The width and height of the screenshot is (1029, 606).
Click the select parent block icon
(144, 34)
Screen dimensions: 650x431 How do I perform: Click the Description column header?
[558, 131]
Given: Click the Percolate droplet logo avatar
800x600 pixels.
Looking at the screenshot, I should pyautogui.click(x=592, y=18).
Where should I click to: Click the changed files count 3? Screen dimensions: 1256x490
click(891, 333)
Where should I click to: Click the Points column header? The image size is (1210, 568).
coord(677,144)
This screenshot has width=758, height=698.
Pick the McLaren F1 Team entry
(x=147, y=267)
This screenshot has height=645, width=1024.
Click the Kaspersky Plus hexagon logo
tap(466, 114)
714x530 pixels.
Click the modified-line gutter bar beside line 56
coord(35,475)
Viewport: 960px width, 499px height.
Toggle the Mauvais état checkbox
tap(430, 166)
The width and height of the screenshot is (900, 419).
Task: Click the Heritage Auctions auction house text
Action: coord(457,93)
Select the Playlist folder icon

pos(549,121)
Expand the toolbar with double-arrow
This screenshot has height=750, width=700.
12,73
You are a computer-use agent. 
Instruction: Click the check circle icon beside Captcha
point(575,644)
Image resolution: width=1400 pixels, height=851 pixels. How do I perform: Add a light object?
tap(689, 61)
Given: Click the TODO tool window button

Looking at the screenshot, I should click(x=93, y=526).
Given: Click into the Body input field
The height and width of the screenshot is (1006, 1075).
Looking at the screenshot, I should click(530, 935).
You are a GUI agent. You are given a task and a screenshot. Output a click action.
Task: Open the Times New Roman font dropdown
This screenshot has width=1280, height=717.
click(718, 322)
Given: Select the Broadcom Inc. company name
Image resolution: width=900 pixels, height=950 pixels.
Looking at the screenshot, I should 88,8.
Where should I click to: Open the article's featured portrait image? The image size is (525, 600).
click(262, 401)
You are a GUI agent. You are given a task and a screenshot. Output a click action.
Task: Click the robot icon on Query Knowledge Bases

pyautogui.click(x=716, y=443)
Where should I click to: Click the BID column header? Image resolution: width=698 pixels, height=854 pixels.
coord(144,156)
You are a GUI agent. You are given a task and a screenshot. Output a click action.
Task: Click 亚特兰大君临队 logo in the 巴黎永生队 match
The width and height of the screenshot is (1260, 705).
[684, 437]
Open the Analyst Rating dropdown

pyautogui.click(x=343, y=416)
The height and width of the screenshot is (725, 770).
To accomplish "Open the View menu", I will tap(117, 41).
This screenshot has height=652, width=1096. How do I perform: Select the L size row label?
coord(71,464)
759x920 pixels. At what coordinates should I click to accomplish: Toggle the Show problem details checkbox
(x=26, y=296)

- - - - -

**Exercise objective**
Transcribe the listing shown above in full and without change.

**Completed exercise**
The width and height of the screenshot is (1029, 606).
Click the select parent block icon
(144, 34)
Screen dimensions: 650x431 How do I perform: Click the Description column header?
[558, 131]
Given: Click the Percolate droplet logo avatar
800x600 pixels.
Looking at the screenshot, I should pyautogui.click(x=592, y=18).
Where should I click to: Click the changed files count 3? Screen dimensions: 1256x490
click(891, 333)
Where should I click to: Click the Points column header? The image size is (1210, 568).
coord(677,144)
This screenshot has width=758, height=698.
Pick the McLaren F1 Team entry
(x=147, y=267)
This screenshot has height=645, width=1024.
Click the Kaspersky Plus hexagon logo
tap(466, 114)
714x530 pixels.
Click the modified-line gutter bar beside line 56
coord(35,475)
Viewport: 960px width, 499px height.
Toggle the Mauvais état checkbox
tap(430, 166)
The width and height of the screenshot is (900, 419).
Task: Click the Heritage Auctions auction house text
Action: coord(457,93)
Select the Playlist folder icon

pos(549,121)
Expand the toolbar with double-arrow
This screenshot has height=750, width=700.
12,73
You are a computer-use agent. 
Instruction: Click the check circle icon beside Captcha
point(575,644)
Image resolution: width=1400 pixels, height=851 pixels. How do I perform: Add a light object?
tap(689, 61)
Given: Click the TODO tool window button

Looking at the screenshot, I should click(x=93, y=526).
Given: Click into the Body input field
The height and width of the screenshot is (1006, 1075).
Looking at the screenshot, I should click(530, 935).
You are a GUI agent. You are given a task and a screenshot. Output a click action.
Task: Open the Times New Roman font dropdown
This screenshot has width=1280, height=717.
click(718, 322)
Given: Select the Broadcom Inc. company name
Image resolution: width=900 pixels, height=950 pixels.
Looking at the screenshot, I should 88,8.
Where should I click to: Open the article's featured portrait image? The image size is (525, 600).
click(262, 401)
You are a GUI agent. You are given a task and a screenshot. Output a click action.
Task: Click the robot icon on Query Knowledge Bases

pyautogui.click(x=716, y=443)
Where should I click to: Click the BID column header? Image resolution: width=698 pixels, height=854 pixels.
coord(144,156)
You are a GUI agent. You are given a task and a screenshot. Output a click action.
Task: Click 亚特兰大君临队 logo in the 巴黎永生队 match
The width and height of the screenshot is (1260, 705).
[684, 437]
Open the Analyst Rating dropdown

pyautogui.click(x=343, y=416)
The height and width of the screenshot is (725, 770).
To accomplish "Open the View menu", I will tap(117, 41).
This screenshot has height=652, width=1096. How do I perform: Select the L size row label?
coord(71,464)
759x920 pixels. At what coordinates should I click to accomplish: Toggle the Show problem details checkbox
(x=26, y=296)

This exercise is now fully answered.